Recent studies even suggest the sunshine vitamin may keep the brain strong, too. Lower vitamin D levels were associated with an increased risk of developing dementia, and one study found higher vitamin D levels in the brain were associated with stronger cognitive function.
Sarah Booth, an author of one of the studies and the director of the Jean Mayer USDA Human Nutrition Research Center on Aging at Tufts University, said the vitamin can “create resilience to protect the aging brain against diseases such as Alzheimer’s disease and other related dementias,” according to the study’s press release last year.
While sunlight exposure is one of the best sources of vitamin D, you can also get the nutrient by eating various foods or taking a vitamin D supplement. The recommended dietary allowance of vitamin D is 600 IU for people ages 1 to 70 and 800 IU for those 71 and older.
Here are five foods rich in vitamin D to add to your grocery list:
Salmon
Experts generally recommend eating oily fish like salmon because it’s rich in vitamin D. Three ounces of salmon typically has between 350 and 550 IUs. Farmed salmon contains just 25% of the vitamin D levels of the wild-caught variety. How you cook it also matters: Salmon loses some vitamin D after frying, so microwaving or baking it are better bets.
Bonus: The cold-water fish contains omega-3 fatty acids, which can help improve mood and strengthen the brain.
Fortified milk
Fortified milk is rich in a variety of vitamins, including vitamin D. Luckily, most milk options in the U.S., including nondairy alternatives, are already fortified.
Fortified milk in the U.S. typically contains 120 IUs in one cup. Fortified soy, almond, and oat drinks contain between 100 and 144 IUs per cup.
Milk has long been a staple in children’s meals, but there are other ways to get bone-boosting vitamin D too.
Mushrooms
Mushrooms are uniquely rich in vitamin D compared to other produce, especially if exposed to sunlight or treated with ultraviolet light before hitting the stores, according to Harvard Health.

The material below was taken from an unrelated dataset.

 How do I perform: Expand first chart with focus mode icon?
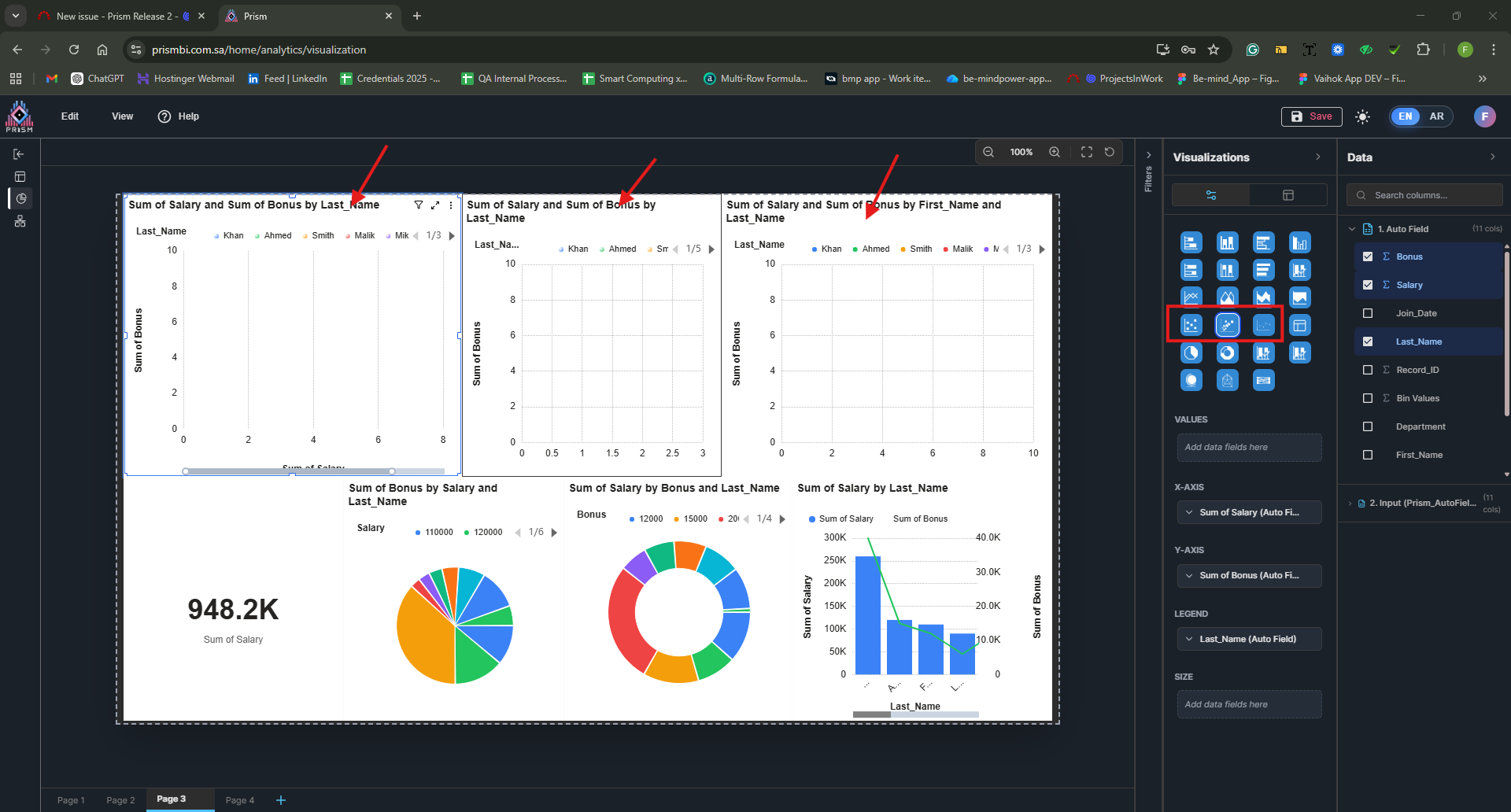435,205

Portabello mushrooms (100 grams) exposed to light have about 446 IUs of vitamin D compared to 10 IUs when not exposed to light, according to the USDA.
Where to start? White button, portabello, and cremini mushrooms have the most vitamin D after exposure to sunlight, according to UCLA Health.
Egg yolks
The typical American breakfast of eggs and toast may be serving you well.

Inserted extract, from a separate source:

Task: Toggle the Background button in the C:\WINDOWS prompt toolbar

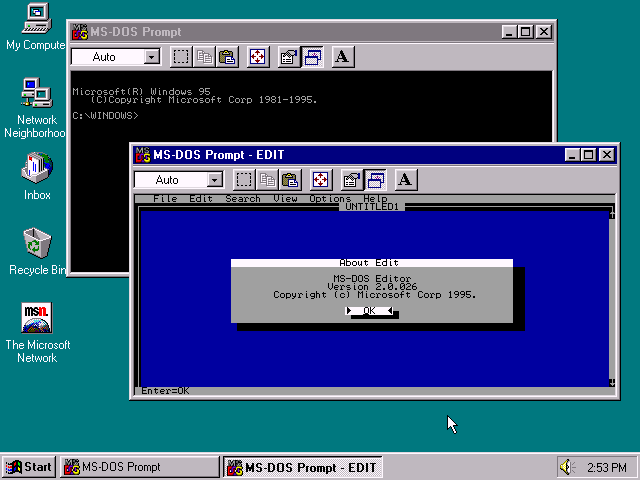Action: coord(312,57)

One egg yolk has about 35 IUs of vitamin D. Egg yolks are rich in vitamin A, folate, and vitamin D. While the yolk is higher in cholesterol, which is associated with increased risk for heart problems, most people can eat eggs in moderation, per Harvard Health.
Another key benefit: Low in saturated fats, a large egg contains about three grams of protein and can promote sustained energy.
Yogurt
Yogurt is an excellent source of protein with antioxidative properties to help strengthen your gut and immune system. It’s also a good source of vitamin D, especially when fortified with the vitamin.
Eight ounces of plain yogurt has 116 IUs of vitamin D, but be sure to check the yogurt’s label if you want to increase your vitamin D intake.
While food can provide vitamin D, talk to your doctor before significantly upping your intake or taking a supplement. Too much vitamin D can cause calcium buildup and may damage the kidneys.